Let [math]\displaystyle{ \mathcal{H}(V) := \{f : V \rightarrow \mathbb{R} \} }[/math] be the space of (real) vertex functions. Since [math]\displaystyle{ V }[/math] is a finite set, any vertex function [math]\displaystyle{ f\in \mathcal{H}(V) }[/math] can be represented as a [math]\displaystyle{ n }[/math]-dimensional vector [math]\displaystyle{ f \in \mathbb{R}^n }[/math] (where [math]\displaystyle{ n:= |V| }[/math]) and hence the space of vertex functions [math]\displaystyle{ \mathcal{H}(V) }[/math] can be identified with an [math]\displaystyle{ n }[/math]-dimensional Hilbert space: [math]\displaystyle{ \mathcal{H}(V) \cong \mathbb{R}^n }[/math]. The inner product of [math]\displaystyle{ \mathcal{H}(V) }[/math] is defined as:

[math]\displaystyle{ \langle f, g \rangle_{\mathcal{H}(V)} := \sum_{x_i \in V} f(x_i) g(x_i), \quad \forall f, g \in \mathcal{H}(V). }[/math]
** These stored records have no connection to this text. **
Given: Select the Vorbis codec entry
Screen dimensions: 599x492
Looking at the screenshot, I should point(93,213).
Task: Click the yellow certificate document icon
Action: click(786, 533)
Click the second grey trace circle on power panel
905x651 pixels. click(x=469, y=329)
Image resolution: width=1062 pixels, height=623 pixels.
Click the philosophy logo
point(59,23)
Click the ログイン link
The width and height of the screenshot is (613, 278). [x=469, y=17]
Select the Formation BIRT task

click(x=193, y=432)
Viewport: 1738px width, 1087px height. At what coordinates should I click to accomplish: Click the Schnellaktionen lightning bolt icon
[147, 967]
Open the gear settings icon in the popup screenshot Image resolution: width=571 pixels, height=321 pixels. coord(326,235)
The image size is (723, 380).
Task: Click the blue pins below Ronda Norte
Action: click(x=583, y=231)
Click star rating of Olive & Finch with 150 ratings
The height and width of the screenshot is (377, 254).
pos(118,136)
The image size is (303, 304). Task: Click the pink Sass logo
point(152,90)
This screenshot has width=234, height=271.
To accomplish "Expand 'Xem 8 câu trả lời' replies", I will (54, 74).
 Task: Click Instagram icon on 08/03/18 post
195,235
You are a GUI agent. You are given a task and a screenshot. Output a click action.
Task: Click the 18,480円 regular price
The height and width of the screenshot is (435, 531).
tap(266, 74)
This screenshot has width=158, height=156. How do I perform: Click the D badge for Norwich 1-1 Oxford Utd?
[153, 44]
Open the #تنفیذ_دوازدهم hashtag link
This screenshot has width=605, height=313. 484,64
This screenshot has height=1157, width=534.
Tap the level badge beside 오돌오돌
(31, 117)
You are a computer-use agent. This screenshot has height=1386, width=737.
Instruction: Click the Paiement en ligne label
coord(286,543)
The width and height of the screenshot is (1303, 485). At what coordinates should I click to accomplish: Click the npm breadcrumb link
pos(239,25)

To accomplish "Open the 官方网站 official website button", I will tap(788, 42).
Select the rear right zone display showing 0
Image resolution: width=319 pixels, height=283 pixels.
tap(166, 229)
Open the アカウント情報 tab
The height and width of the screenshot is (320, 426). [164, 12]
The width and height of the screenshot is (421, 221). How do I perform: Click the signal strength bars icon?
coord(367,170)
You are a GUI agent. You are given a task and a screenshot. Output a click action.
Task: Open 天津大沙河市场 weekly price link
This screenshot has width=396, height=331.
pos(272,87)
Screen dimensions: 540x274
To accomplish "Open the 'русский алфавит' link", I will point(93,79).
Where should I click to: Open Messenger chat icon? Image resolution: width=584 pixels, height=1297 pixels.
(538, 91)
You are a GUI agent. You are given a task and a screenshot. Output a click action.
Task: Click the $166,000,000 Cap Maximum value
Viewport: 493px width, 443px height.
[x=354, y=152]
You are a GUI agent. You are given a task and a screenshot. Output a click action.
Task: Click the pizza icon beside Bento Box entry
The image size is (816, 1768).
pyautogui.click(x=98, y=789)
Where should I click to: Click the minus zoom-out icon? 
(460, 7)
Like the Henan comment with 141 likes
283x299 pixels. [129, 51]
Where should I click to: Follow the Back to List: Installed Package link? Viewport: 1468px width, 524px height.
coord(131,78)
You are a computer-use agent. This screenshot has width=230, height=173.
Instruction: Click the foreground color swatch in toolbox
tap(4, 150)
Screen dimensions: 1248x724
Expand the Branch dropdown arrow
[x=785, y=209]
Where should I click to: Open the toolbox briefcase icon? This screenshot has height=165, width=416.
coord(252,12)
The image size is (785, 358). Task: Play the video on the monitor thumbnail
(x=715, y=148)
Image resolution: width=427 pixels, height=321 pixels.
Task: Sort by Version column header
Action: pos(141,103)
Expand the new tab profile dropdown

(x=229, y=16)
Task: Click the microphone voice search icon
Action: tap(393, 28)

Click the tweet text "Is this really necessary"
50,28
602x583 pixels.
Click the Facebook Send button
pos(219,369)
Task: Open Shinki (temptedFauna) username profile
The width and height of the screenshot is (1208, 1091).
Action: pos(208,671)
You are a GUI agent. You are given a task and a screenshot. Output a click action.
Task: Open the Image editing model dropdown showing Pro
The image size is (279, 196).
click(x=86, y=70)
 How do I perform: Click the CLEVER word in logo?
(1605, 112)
Furthermore, for any vertex function [math]\displaystyle{ f \in \mathcal{H}(V) }[/math] the [math]\displaystyle{ \ell_p }[/math]-norm and [math]\displaystyle{ \ell_\infty }[/math]-norm of [math]\displaystyle{ f }[/math] are defined as:

[math]\displaystyle{ \|f\|_p = \begin{cases} \left( \sum_{x_i\in V} |f(x_i)|^p \right)^\frac{1}{p}, &\text{ for } 1 \leqslant p \lt \infty \ ,\\ \max_{x_i\in V}|f(x_i)|, &\text{ for } p = \infty \ . \end{cases} }[/math]

The [math]\displaystyle{ \ell_2 }[/math]-norm is induced by the inner product.

In applications vertex functions are useful to label the vertices of the nodes. For example, in graph-based data clustering, each node represents a data point and a vertex function is used to identify cluster membership of the nodes.

Space of real edge functions

Analogously to real vertex functions, one can introduce the space of real edge functions [math]\displaystyle{ \mathcal{H}(E) := \{F:E \rightarrow \mathbb{R} \} }[/math]. As any edge function [math]\displaystyle{ F }[/math] is defined on a finite set of edges [math]\displaystyle{ E }[/math], it can be represented as a [math]\displaystyle{ m }[/math]-dimensional vector [math]\displaystyle{ F \in \mathbb{R}^{m} }[/math], where [math]\displaystyle{ m := |E| }[/math]. Hence, the space of edge functions [math]\displaystyle{ \mathcal{H}(E) }[/math] can be identified as a [math]\displaystyle{ m }[/math]-dimensional Hilbert space, i.e., [math]\displaystyle{ \mathcal{H}(E) \cong \mathbb{R}^{m} }[/math].

One special case of an edge function is the normalized edge weight function [math]\displaystyle{ w \colon E \rightarrow (0, 1] }[/math] introduced above in the section on basic definitions. Similar to that function, any edge function [math]\displaystyle{ F }[/math] can be trivially extended to [math]\displaystyle{ V \times V }[/math] by setting [math]\displaystyle{ F(x_i, x_j) := 0 }[/math] if [math]\displaystyle{ (x_i, x_j) \not\in E }[/math]. The space of those extended edge functions is still denoted by [math]\displaystyle{ \mathcal{H}(E) }[/math] and can be identified with [math]\displaystyle{ \mathbb{R}^m }[/math], where now [math]\displaystyle{ m := |V|^2 }[/math].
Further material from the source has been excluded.